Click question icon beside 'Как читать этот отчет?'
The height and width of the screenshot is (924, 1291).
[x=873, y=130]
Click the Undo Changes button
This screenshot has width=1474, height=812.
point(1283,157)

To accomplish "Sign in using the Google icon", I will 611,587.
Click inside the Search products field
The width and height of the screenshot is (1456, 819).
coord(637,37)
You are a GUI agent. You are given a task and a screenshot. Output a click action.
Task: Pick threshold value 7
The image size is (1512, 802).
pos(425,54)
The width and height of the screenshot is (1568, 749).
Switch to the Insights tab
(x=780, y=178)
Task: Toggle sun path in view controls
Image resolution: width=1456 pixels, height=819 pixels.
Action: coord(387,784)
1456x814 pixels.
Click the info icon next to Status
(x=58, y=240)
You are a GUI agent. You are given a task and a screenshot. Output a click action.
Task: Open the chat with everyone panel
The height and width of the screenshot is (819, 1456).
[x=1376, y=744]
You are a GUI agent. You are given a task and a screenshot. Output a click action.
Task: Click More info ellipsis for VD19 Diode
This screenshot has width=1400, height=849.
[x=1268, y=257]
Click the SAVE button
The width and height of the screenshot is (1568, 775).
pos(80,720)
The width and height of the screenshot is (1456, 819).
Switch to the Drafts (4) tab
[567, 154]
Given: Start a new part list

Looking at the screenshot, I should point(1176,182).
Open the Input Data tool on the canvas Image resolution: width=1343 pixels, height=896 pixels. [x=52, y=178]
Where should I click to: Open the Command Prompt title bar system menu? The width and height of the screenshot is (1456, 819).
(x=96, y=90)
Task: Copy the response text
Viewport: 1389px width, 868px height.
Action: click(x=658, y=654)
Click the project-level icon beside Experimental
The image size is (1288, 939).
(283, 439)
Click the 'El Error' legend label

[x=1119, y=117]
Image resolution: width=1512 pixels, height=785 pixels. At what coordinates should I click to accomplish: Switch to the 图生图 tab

— TRY IT —
Within the material above, copy exactly the lines from the line that holds "1456x814 pixels." up to and including the line that holds "Open the Input".

— EXERCISE SOLUTION —
1456x814 pixels.
Click the info icon next to Status
(x=58, y=240)
You are a GUI agent. You are given a task and a screenshot. Output a click action.
Task: Open the chat with everyone panel
The height and width of the screenshot is (819, 1456).
[x=1376, y=744]
You are a GUI agent. You are given a task and a screenshot. Output a click action.
Task: Click More info ellipsis for VD19 Diode
This screenshot has width=1400, height=849.
[x=1268, y=257]
Click the SAVE button
The width and height of the screenshot is (1568, 775).
pos(80,720)
The width and height of the screenshot is (1456, 819).
Switch to the Drafts (4) tab
[567, 154]
Given: Start a new part list

Looking at the screenshot, I should point(1176,182).
Open the Input Data tool on the canvas Image resolution: width=1343 pixels, height=896 pixels. [x=52, y=178]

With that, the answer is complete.